En réponse aux réactions déclenchées par la première parisienne de son film Impatience en 1928, le cinéaste d’avant-garde belge Charles Dekeukeleire exprime son souhait de revenir à une forme de cinéma expérimental plus narratif qu’abstrait : « Impatience clôt une période de mon travail. Me sentant trop éloigné du public et des programmateurs dans ma pratique d’un cinéma abstrait, je prévois, dans mon prochain projet, d’utiliser un scénario dans un esprit plus réaliste, tout en conservant dans son histoire la plasticité sérieuse et le sens rythmique élevé que j’ai recherché et recherche encore ».
Réalisé en 1929 ‒ la même année que le chef d’oeuvre de Dziga Vertov L’Homme à la caméra avec lequel il partage un certain nombre d’innovations plastiques et conceptuelles ‒, Histoire de Détective explore les possibilités du récit fictionnel confronté à un registre formel emprunté au champ de l’avant-garde cinématographique. Énoncé comme une suite de « documents cinégraphiques » récoltés par l’un des personnages du film, ce troisième opus de Dekeukeleire opère un tour de force stylistique passionnant à travers lequel le film devient le sujet même du film et le recours à la narration un simple subterfuge.

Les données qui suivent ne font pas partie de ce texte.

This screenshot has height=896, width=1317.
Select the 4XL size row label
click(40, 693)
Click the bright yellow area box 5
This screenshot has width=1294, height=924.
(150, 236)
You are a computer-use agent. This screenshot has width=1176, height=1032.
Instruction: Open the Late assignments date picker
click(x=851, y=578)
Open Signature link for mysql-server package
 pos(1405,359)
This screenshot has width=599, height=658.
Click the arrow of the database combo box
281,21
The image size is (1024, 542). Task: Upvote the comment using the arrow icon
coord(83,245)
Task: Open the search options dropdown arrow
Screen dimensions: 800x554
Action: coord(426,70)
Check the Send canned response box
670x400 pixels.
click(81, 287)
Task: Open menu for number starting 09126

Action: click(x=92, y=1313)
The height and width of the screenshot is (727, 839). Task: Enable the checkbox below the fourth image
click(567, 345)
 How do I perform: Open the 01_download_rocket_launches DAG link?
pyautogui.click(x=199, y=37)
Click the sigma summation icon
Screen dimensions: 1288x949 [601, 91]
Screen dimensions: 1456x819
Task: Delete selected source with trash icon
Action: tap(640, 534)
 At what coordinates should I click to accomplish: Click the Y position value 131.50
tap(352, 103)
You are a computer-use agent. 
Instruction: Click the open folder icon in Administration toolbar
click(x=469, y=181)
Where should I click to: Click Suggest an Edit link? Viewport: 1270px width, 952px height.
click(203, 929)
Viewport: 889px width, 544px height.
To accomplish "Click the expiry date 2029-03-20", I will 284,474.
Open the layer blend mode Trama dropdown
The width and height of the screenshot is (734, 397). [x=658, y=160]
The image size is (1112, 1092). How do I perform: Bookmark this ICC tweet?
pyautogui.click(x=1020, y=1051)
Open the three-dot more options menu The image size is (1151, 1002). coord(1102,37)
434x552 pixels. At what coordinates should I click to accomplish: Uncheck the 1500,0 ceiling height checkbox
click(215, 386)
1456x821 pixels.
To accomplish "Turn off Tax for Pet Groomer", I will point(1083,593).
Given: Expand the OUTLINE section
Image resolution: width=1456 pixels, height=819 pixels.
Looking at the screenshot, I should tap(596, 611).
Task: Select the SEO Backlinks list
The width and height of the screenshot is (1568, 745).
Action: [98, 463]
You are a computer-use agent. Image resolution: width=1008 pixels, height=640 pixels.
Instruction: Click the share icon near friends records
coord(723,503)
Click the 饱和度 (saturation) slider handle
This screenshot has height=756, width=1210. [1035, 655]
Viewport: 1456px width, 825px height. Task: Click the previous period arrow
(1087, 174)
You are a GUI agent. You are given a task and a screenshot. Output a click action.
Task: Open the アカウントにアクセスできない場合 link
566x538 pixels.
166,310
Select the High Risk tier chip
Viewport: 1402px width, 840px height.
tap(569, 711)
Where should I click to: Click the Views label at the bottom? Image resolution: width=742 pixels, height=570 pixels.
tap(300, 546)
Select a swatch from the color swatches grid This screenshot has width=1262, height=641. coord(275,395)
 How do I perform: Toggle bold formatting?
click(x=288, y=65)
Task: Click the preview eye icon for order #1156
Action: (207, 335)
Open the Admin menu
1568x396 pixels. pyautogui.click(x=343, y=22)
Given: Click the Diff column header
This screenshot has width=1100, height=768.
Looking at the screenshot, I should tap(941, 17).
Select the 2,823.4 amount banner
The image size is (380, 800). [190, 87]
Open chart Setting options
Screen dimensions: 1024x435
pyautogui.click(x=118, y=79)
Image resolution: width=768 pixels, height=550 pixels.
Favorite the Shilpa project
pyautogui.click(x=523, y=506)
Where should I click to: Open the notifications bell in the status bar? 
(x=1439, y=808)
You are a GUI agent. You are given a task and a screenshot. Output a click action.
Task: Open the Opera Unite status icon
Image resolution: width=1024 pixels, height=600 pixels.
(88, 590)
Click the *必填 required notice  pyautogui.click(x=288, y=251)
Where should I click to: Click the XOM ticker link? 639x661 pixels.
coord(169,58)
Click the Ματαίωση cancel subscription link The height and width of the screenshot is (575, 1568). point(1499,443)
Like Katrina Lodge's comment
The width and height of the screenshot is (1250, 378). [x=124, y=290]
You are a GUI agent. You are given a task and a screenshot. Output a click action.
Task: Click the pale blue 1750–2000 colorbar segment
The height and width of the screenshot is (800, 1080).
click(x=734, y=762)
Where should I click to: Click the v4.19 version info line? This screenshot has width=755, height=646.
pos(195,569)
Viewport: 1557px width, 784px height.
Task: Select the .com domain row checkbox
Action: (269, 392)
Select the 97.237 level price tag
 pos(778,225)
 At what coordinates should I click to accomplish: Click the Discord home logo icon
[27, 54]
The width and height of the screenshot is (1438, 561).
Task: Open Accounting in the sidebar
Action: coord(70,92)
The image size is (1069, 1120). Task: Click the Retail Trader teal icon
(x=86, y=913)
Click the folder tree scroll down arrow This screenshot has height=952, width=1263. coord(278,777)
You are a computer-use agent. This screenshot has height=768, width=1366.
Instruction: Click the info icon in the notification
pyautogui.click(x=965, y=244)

Cette histoire de détective est d’abord celle de Monsieur T., enquêteur professionnel et cinéaste amateur engagé par Madame Jonathan afin de comprendre les multiples absences de son mari, Monsieur Jonathan, atteint de neurasthénie et dont le comportement inquiète sa femme. De Bruxelles à Ostende, en passant par Bruges ou encore Luxembourg, Monsieur Jonathan tente de surmonter l’ennui d’une vie citadine étriquée et bourgeoise. Convaincu que seul le cinématographe est capable de percer le secret de son comportement énigmatique teinté de mélancolie profonde, T. le poursuit dans ses faits et gestes, posant le regard de sa caméra sur le fait quotidien tout autant méconnu que refoulé.
Prise en charge par un montage proche du collage d’inspiration surréaliste, dont la seule logique semble être régie par le jeu des associations mentales du détective et des nécessitées de son investigation, la trame narrative se retrouve désarticulée au profit d’une série d’expérimentations instituant la caméra, instrument d’investigation par excellence, en personnage principal d’une enquête riche en rebondissements.